Both methods yield the same prototype model fittings. Thus - either are acceptable for determining initial parameter guesstimates.



Model Selection


In order to perform statistically meaningful spatial/movement analyses, we have to ensure that our data indicate range residency and is fit with an appropriate movement model. After visualizing the data and estimating initial model parameters we can now use these parameter estimates to create prototype models to identify suitable model types. There are many different possible models that we can assess and select for our data, the most common movement models found throughout the literature include: Brownian motion (BM) and multiple versions of Ornstein-Uhlenbeck (integrated OU, OU foraging, etc.). Independent identically distributed (IID) models are occasionally used and assume that observations are independent and random. However, animal movement is inherently correlated since one’s location in space is dependent on continuous movement (i.e. coyotes also can’t teleport).
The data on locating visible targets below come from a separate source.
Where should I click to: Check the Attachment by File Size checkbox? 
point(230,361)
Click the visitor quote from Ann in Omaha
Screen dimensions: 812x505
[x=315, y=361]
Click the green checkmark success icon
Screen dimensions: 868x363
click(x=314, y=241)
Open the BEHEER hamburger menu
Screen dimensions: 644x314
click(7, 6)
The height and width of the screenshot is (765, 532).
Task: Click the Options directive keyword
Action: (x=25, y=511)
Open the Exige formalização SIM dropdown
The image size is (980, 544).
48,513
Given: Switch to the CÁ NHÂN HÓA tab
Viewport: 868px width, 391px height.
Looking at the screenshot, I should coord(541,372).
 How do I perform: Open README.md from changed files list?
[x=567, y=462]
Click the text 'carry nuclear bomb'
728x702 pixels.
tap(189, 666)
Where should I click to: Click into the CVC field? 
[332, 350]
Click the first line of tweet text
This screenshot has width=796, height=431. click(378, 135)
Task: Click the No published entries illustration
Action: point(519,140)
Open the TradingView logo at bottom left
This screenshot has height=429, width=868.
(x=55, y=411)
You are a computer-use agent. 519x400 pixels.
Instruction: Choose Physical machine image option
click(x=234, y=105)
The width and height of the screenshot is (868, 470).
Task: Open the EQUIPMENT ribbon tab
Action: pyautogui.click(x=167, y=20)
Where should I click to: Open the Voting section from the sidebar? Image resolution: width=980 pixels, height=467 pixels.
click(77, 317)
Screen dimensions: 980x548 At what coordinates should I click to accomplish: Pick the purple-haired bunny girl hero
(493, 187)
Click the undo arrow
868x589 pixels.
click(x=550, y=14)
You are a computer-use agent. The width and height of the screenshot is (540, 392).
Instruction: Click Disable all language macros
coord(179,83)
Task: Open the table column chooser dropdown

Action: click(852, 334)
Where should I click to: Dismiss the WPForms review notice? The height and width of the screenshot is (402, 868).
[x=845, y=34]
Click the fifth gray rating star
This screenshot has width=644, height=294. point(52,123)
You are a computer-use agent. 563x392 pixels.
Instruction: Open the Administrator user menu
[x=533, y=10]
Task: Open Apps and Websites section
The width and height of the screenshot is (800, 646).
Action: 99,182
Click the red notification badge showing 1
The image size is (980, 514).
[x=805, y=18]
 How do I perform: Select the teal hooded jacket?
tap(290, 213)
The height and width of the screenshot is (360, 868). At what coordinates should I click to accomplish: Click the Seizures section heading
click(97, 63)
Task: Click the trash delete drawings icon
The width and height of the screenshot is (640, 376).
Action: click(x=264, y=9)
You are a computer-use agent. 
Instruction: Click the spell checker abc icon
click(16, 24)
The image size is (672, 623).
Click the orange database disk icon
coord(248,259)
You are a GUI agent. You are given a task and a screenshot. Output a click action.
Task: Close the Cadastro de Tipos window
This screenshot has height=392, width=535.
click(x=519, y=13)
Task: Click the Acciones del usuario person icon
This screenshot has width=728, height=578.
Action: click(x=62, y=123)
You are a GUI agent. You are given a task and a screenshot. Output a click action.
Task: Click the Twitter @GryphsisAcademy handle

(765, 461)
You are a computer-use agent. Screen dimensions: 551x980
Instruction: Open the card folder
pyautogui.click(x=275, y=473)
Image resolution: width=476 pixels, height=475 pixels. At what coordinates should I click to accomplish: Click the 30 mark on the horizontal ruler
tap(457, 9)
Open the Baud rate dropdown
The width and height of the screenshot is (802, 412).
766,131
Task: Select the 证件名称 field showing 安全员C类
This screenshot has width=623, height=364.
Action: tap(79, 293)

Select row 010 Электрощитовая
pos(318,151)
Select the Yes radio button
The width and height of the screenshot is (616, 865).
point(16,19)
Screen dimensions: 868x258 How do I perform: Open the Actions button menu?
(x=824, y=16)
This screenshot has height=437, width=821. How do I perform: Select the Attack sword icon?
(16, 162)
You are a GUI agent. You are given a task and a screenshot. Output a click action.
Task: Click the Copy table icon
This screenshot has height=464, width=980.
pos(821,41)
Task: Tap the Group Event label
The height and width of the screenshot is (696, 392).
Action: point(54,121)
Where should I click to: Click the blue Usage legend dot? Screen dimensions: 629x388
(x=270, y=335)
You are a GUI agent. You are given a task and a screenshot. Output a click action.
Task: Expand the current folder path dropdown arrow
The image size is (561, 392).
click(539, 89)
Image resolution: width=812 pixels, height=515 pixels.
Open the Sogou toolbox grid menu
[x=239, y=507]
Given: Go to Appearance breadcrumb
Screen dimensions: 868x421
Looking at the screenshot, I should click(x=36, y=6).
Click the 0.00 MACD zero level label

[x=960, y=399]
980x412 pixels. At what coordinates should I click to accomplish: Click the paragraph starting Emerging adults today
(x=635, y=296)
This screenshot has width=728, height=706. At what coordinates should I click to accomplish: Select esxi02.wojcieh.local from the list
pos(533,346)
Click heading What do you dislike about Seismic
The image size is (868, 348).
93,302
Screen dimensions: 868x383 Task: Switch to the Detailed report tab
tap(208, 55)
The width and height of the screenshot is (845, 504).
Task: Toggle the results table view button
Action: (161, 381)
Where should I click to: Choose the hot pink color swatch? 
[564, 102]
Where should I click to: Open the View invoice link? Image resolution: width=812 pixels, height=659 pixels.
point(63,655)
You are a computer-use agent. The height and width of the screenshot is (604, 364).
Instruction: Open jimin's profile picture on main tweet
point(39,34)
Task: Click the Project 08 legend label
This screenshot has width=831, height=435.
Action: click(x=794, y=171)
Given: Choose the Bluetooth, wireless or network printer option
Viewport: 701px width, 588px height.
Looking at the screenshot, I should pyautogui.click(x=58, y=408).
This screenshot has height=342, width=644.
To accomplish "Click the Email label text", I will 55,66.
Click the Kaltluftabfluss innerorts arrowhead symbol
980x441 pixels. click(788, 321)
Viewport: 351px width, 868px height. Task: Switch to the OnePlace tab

This means the IID model is not sufficient for our purposes despite it’s use in older kernel density estimation metrics.
Brownian motion - BM models assume random movement and diffusion across unlimited space. Such models are often only appropriate when data is not robust enough (spatially or temporally) to demonstrate range residency or velocity autocorrelation.
Ornstein-Uhlenbeck - OU models merge BM’s lack of autocorrelated velocities with an assumption of local fidelity - residency.
Integrated OU - IOU models differ from BM and OU in that they feature continuous velocities, but endless diffusion (the same lack of boundaries as seen in BM models) limits their ability to accurately characterize range residency.
Ornstein-Uhlenbeck-Foraging - OUF models are a hybrid of OU and IOU movement, featuring both continuous position and velocity as well as restricted space use. These models are ideal when data sampling is spatially detailed over a long enough period of time to reveal velocity autocorrelation and range residency.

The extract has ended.